| What is being asked |
Please quote the material exactly, beginning at the line that contains "The height and" and stopping after the line that contains "I will 185,386.".

| Data provided |
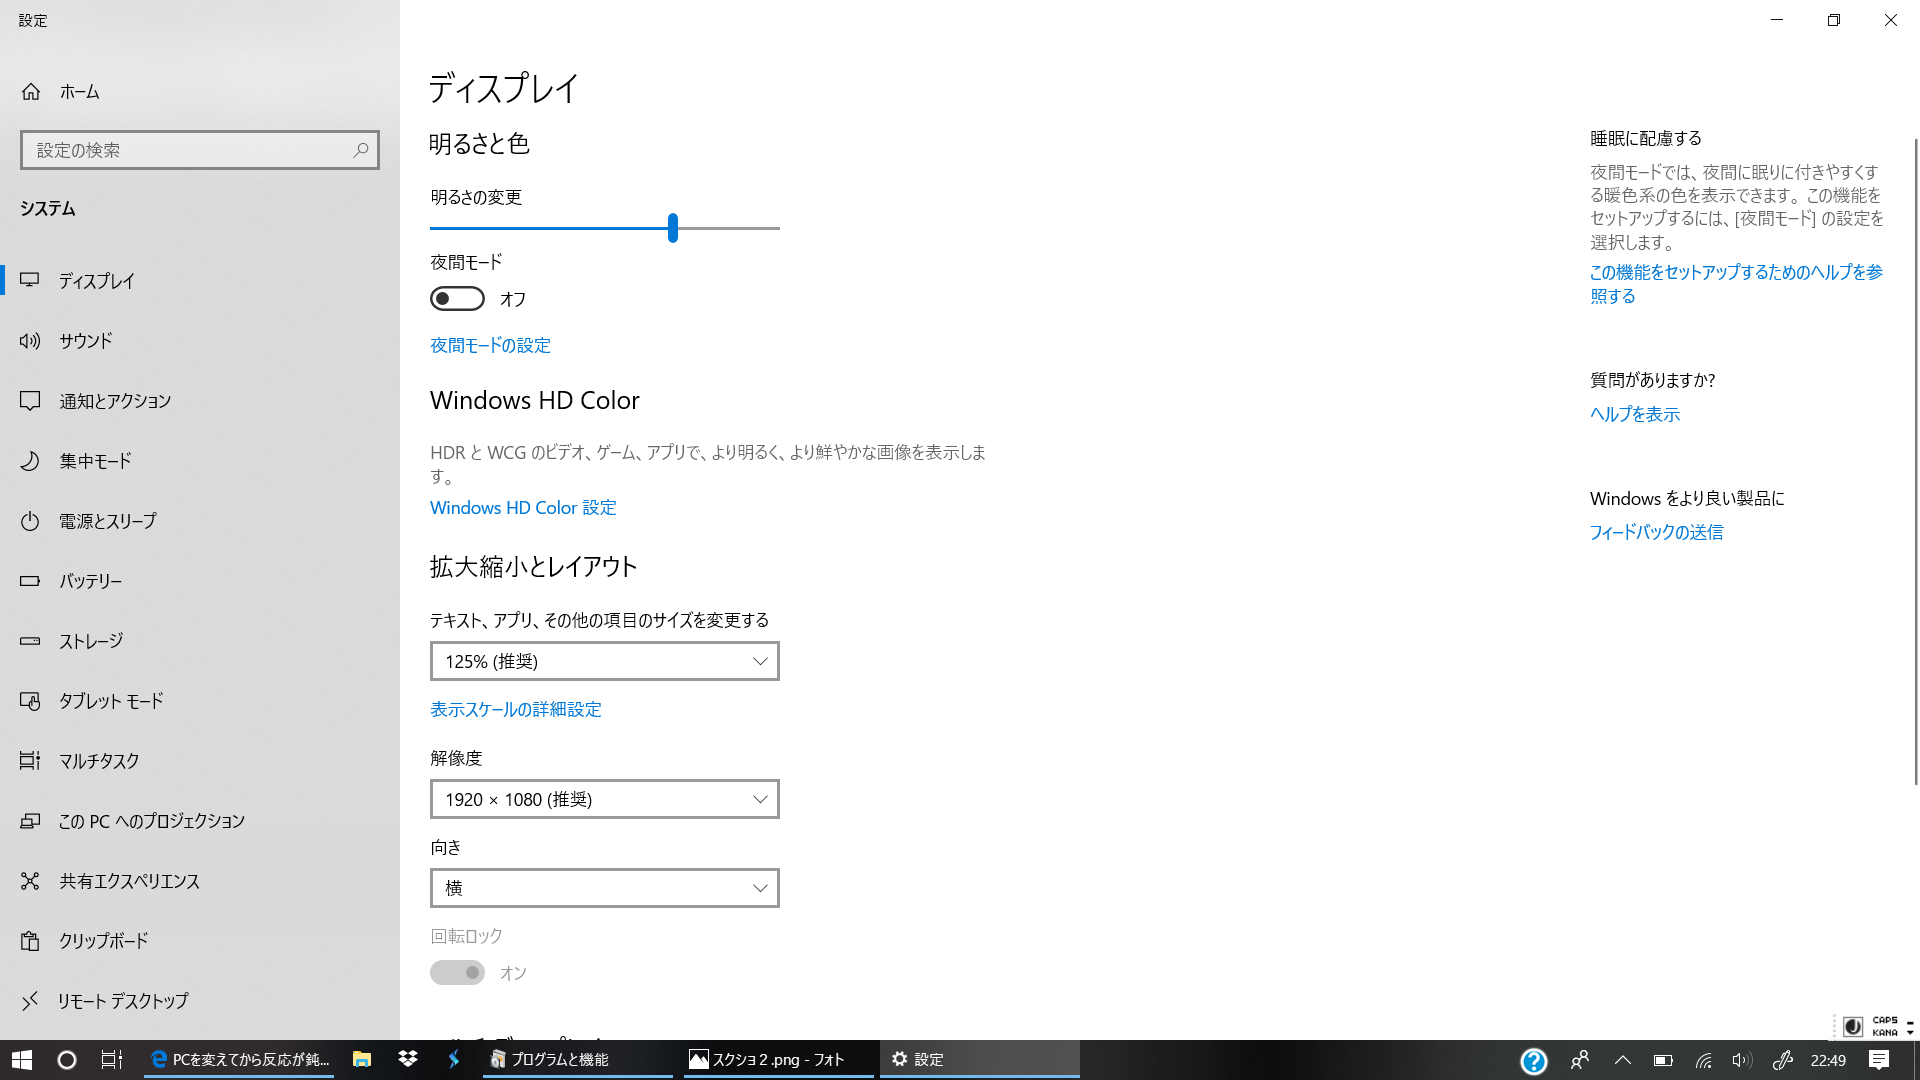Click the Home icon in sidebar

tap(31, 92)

...

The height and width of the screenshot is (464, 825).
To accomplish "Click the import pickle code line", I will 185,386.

--

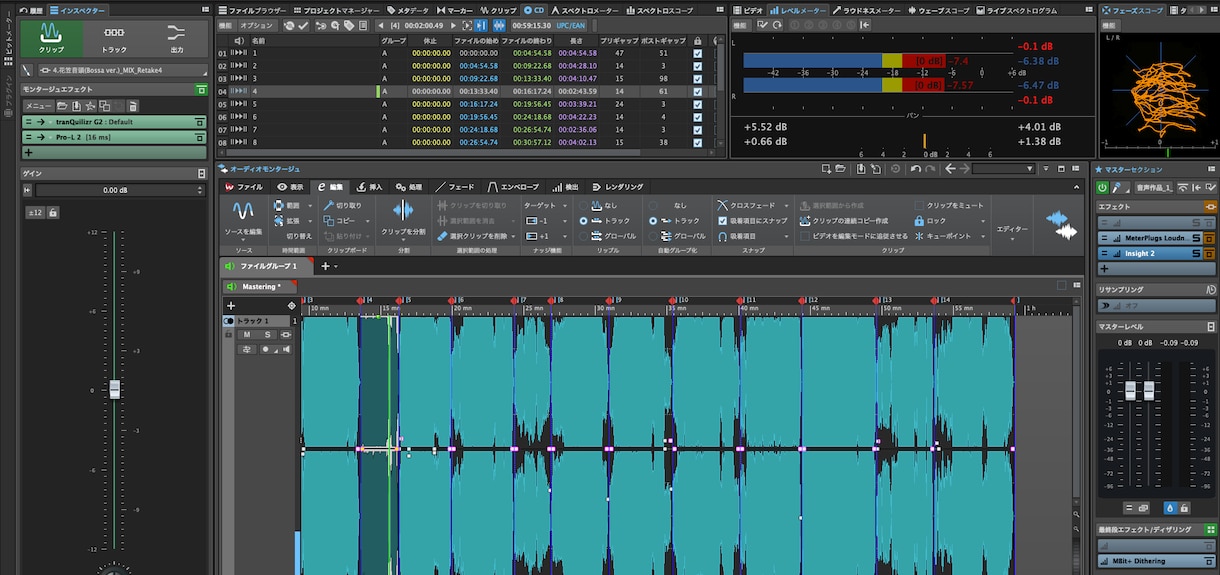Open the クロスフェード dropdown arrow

| Correct answer |
The height and width of the screenshot is (464, 825).
To accomplish "Click the import pickle code line", I will 185,386.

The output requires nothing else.